Nvidia-docker: Link Issue on volume creation

Created on 8 Jul 2016 · 15Comments · Source: NVIDIA/nvidia-docker

While creating the volume I get this issue, seems to be caused by hard link crossing two different partitions. Is this a know issue ?

sudo nvidia-docker volume setupnvidia-docker-plugin | 2016/07/08 02:12:39 Received remove request for volume 'nvidia_driver_367.27'
nvidia-docker run --rm nvidia/cuda nvidia-sminvidia-docker-plugin | 2016/07/08 02:12:52 Received create request for volume 'nvidia_driver_367.27'
nvidia-docker-plugin | 2016/07/08 02:12:52 Error: link /usr/bin/nvidia-cuda-mps-control /var/lib/nvidia-docker/volumes/nvidia_driver/367.27/bin/nvidia-cuda-mps-control: invalid cross-device link

work as intended

Source

guilhermehartmann

Most helpful comment

Not sure if anyone will find this useful, but there was the one last step I had to do to get this working:

Ensure that the directory specified by the -d in the systemd config file exists and is owned by nvidia-docker:

mkdir /usr/local/nvidia-driver
chown -hR nvidia-docker /usr/local/nvidia-driver
chgrp nvidia-docker /usr/local/nvidia-driver

Mr-Grieves on 22 Feb 2017

👍4

All 15 comments

First of all, you shouldn't use volume setup, we removed this command from our latest version. You should use nvidia-docker-plugin (started automatically if you install nvidia-docker using the deb or the rpm).

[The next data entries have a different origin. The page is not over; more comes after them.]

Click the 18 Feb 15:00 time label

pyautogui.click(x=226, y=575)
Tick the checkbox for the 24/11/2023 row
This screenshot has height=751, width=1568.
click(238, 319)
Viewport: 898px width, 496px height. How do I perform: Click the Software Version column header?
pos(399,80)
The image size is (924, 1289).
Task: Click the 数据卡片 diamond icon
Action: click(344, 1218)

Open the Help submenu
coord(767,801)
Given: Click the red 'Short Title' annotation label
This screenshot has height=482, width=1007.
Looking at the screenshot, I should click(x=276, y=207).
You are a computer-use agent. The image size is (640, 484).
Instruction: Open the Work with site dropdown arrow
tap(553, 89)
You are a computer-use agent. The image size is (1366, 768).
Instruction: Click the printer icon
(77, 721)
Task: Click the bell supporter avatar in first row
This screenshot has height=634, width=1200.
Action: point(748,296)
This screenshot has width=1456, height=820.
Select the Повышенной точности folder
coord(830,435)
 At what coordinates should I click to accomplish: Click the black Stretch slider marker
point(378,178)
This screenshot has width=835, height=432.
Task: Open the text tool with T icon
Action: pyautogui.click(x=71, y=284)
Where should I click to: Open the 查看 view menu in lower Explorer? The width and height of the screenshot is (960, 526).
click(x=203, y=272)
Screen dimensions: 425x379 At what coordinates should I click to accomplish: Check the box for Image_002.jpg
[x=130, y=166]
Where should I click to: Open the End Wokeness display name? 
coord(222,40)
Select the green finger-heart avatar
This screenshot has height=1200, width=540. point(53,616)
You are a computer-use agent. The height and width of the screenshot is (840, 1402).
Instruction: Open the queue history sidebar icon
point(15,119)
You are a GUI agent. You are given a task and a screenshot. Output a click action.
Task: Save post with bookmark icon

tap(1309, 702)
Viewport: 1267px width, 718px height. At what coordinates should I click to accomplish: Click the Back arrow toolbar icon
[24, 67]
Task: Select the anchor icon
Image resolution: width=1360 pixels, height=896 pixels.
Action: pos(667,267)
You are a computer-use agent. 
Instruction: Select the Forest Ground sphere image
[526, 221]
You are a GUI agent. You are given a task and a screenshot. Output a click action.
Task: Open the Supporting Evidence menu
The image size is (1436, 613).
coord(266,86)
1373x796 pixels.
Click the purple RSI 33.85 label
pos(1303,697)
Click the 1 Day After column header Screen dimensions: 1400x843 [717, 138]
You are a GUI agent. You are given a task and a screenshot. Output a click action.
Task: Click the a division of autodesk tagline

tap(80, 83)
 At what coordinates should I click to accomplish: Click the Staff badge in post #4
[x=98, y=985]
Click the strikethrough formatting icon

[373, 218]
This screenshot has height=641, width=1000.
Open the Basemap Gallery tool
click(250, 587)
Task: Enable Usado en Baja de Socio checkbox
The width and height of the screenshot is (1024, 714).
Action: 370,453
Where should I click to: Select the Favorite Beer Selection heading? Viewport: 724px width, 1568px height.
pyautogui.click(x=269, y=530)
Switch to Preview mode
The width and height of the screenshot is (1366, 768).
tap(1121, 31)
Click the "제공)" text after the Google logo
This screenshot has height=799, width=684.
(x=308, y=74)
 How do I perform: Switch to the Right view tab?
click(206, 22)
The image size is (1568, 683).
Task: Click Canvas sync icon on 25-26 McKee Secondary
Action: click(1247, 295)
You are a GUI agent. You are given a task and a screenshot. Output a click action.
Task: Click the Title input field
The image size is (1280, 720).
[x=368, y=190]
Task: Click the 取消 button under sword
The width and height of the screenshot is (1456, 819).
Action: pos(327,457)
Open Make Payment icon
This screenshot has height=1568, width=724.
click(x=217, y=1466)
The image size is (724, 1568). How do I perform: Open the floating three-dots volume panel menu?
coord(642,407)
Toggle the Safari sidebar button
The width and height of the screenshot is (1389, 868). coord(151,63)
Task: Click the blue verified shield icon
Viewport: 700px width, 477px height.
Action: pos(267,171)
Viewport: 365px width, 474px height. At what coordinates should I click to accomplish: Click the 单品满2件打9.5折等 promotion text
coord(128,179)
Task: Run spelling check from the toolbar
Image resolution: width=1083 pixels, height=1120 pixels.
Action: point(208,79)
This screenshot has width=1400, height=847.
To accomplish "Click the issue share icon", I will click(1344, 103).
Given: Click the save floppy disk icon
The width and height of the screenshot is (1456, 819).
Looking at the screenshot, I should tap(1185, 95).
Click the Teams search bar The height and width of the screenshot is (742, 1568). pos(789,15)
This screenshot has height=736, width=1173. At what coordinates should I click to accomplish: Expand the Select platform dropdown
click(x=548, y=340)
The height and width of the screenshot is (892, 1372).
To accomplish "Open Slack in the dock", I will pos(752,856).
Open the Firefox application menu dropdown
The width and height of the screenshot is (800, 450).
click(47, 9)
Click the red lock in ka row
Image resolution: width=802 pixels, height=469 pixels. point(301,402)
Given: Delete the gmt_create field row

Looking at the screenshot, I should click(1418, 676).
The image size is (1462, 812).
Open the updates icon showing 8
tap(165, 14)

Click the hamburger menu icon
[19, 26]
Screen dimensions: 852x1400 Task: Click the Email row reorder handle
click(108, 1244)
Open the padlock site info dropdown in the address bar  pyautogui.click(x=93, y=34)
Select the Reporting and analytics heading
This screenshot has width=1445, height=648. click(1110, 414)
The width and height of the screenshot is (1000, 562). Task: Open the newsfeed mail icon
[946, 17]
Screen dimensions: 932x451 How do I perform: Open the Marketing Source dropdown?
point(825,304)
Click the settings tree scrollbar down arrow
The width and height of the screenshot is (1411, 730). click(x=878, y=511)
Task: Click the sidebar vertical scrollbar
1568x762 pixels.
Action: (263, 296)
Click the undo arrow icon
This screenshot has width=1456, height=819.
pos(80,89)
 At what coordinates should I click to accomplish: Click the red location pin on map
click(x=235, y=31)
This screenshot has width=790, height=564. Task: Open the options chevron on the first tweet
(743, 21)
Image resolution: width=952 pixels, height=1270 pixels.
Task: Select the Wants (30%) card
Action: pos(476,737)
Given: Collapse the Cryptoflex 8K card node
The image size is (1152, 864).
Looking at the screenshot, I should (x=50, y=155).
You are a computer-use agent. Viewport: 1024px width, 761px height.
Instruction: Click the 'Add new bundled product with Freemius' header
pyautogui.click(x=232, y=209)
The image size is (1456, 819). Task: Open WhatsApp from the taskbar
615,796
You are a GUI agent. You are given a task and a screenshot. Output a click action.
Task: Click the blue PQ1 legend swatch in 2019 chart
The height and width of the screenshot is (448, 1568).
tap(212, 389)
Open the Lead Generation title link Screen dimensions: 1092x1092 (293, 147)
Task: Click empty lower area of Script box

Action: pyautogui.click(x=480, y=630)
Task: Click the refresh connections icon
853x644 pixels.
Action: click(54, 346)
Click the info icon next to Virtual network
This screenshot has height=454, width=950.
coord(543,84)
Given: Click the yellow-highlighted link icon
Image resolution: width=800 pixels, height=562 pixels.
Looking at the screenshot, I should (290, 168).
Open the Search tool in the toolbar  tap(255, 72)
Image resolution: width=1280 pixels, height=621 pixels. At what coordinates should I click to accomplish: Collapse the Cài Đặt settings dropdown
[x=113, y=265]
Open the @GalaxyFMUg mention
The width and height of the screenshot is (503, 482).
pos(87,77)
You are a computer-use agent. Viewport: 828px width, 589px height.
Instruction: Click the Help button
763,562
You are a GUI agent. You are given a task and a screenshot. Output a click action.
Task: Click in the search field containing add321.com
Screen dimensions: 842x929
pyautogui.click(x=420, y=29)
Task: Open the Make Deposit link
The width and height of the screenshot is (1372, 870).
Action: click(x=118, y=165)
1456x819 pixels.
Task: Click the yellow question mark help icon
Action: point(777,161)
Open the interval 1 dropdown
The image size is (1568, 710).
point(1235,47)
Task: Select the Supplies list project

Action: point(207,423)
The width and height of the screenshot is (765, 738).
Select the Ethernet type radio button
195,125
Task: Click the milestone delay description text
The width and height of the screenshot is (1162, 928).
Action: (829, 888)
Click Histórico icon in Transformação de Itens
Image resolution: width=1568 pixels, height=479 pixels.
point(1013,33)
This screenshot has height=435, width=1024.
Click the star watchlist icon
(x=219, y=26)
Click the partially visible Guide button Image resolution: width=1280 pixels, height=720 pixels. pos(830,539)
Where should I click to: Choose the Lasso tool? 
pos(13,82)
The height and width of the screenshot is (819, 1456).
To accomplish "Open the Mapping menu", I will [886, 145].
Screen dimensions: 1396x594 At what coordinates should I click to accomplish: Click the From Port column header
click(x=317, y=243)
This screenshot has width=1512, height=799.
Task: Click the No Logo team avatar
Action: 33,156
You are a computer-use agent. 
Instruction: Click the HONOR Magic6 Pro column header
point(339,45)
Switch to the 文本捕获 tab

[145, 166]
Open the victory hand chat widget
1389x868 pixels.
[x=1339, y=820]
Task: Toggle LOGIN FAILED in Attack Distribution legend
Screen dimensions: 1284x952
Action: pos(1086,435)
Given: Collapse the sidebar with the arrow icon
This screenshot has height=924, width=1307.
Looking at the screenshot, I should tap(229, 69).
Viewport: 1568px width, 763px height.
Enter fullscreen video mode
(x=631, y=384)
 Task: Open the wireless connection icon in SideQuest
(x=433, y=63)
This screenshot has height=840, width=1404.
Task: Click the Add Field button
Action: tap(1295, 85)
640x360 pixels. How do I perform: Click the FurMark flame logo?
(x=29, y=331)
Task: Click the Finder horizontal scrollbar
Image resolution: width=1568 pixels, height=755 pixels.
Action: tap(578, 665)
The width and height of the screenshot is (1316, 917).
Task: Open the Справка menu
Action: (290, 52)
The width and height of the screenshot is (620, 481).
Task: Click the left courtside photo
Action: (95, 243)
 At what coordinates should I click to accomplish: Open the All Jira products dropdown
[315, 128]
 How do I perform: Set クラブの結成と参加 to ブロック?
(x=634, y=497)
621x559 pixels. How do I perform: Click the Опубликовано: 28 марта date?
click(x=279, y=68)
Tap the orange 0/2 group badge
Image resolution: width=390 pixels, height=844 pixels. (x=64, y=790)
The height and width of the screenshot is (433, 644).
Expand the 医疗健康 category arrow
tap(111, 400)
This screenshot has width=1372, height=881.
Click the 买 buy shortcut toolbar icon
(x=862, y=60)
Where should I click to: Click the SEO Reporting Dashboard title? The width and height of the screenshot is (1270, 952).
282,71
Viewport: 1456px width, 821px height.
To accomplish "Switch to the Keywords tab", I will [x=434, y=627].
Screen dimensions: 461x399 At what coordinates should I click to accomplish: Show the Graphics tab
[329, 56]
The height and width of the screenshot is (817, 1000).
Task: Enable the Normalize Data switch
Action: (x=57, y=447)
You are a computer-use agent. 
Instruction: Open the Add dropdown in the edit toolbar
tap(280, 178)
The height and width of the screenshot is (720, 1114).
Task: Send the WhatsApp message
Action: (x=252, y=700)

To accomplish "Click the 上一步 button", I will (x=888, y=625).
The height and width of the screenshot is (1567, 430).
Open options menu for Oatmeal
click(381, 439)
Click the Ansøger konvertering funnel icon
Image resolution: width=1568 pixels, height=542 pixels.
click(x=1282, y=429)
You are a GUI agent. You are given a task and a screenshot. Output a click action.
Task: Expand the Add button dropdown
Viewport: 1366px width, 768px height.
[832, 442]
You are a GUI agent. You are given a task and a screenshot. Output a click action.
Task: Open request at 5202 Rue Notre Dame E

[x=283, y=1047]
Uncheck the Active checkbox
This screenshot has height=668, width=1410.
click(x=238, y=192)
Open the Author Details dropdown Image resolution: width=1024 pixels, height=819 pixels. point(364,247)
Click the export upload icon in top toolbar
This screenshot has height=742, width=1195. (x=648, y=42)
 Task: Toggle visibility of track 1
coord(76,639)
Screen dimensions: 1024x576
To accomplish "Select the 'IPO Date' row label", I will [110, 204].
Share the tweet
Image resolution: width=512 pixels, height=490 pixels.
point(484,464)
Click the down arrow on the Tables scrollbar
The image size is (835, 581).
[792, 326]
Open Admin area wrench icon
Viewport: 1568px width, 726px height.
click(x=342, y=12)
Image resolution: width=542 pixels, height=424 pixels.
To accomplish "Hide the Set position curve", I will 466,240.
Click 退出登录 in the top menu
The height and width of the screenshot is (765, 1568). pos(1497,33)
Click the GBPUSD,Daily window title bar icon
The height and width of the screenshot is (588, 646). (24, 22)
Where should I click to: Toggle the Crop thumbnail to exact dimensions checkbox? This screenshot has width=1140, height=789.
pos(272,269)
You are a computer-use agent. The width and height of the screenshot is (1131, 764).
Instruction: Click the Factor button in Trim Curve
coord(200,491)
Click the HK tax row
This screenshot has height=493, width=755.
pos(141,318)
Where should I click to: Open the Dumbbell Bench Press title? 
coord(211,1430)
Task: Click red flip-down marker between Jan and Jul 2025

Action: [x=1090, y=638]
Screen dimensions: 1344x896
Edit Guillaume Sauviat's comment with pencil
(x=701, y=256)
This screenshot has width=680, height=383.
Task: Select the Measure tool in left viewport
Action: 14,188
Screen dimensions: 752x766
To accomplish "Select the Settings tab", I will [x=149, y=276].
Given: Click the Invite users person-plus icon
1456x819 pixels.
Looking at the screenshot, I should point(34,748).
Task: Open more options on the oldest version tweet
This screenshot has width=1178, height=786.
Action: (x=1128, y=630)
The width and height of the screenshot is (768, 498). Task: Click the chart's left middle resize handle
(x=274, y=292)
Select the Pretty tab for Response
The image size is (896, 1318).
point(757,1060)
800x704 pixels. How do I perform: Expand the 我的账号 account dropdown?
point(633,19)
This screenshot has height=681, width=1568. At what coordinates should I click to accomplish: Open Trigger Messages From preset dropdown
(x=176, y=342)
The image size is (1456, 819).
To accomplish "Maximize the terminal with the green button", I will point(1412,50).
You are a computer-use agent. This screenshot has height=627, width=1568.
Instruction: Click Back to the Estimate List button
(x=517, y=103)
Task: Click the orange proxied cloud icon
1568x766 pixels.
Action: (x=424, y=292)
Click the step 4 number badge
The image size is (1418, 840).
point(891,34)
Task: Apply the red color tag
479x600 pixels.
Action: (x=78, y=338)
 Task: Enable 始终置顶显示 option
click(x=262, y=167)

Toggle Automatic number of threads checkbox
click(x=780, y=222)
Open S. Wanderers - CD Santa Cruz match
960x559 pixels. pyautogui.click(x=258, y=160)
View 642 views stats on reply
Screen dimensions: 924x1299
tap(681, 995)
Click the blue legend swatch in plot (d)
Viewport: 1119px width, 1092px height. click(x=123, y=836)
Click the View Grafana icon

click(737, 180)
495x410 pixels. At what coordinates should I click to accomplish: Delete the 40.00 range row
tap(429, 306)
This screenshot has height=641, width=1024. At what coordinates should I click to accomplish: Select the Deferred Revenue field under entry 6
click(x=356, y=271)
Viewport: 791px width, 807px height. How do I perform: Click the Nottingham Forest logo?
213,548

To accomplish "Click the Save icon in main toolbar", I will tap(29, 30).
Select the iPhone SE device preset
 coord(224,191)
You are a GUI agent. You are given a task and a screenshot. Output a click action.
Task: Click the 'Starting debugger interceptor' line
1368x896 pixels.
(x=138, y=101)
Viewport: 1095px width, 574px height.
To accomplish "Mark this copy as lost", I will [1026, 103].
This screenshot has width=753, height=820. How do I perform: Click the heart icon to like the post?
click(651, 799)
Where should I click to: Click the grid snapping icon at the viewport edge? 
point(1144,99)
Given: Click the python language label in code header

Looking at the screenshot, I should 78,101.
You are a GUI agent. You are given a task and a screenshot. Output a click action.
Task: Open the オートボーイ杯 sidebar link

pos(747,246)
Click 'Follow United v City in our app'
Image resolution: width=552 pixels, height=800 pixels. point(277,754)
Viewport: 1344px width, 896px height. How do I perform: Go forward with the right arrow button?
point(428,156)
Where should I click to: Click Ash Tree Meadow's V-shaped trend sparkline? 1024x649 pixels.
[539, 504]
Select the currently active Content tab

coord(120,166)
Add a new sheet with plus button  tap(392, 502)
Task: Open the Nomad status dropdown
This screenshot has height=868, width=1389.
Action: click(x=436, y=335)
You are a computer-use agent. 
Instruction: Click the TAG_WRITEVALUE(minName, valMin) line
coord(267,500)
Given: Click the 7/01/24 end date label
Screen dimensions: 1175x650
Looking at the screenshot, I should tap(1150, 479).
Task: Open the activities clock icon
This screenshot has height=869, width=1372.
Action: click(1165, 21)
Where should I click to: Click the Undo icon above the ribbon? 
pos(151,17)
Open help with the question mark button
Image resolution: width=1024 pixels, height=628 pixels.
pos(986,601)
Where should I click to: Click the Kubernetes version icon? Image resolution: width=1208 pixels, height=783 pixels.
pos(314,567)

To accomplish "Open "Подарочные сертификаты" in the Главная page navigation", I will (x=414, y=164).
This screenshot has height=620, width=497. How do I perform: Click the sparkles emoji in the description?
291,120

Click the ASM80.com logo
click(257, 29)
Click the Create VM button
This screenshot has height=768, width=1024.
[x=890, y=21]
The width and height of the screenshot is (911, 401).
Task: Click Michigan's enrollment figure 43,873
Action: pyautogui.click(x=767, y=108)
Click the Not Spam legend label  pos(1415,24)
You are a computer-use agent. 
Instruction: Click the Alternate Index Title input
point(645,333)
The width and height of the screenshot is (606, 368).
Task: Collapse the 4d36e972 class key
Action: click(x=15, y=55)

And yes, it's a known limitation:
https://github.com/NVIDIA/nvidia-docker/wiki/nvidia-docker-plugin#known-limitations
You can use the -d option of nvidia-docker-plugin to change the path for the volume.

flx42 on 8 Jul 2016

Thanks, I missed the limitations bit. Opted to use /usr/local/nvidia-docker as the default volume

guilhermehartmann on 10 Jul 2016

I am experiencing this problem as well because I have '/var' on a separate partition from '/usr' where the nvidia drivers are located. I would like to switch the default volume location to a folder in '/usr' as the workaround suggests. However, I cannot, for the life of me, figure out how to accomplish this using nvidia-driver-plugin -d.

I am running:
sudo nvidia-docker-plugin -d /usr/local/nvidia-driver

and the change appears to be taking place,

nvidia-docker-plugin | 2016/07/20 20:00:49 Loading NVIDIA unified memory
nvidia-docker-plugin | 2016/07/20 20:00:49 Loading NVIDIA management library
nvidia-docker-plugin | 2016/07/20 20:00:49 Discovering GPU devices
nvidia-docker-plugin | 2016/07/20 20:00:50 Provisioning volumes at /usr/local/nvidia-driver
nvidia-docker-plugin | 2016/07/20 20:00:50 Serving plugin API at /run/docker/plugins
nvidia-docker-plugin | 2016/07/20 20:00:50 Serving remote API at localhost:3476
nvidia-docker-plugin | 2016/07/20 20:00:50 Error: listen tcp 127.0.0.1:3476: bind: address already in use

but then I run this:

sudo nvidia-docker run --rm nvidia/cuda nvidia-smi

and I still get this error

docker: Error response from daemon: create nvidia_driver_367.35: VolumeDriver.Create: internal error, check logs for details.
See 'docker run --help'.

@flx42, would you be able to point me in the right direction? or, @guilhermehartmann, how were you able to use /usr/local/nvidia-driver as your default volume?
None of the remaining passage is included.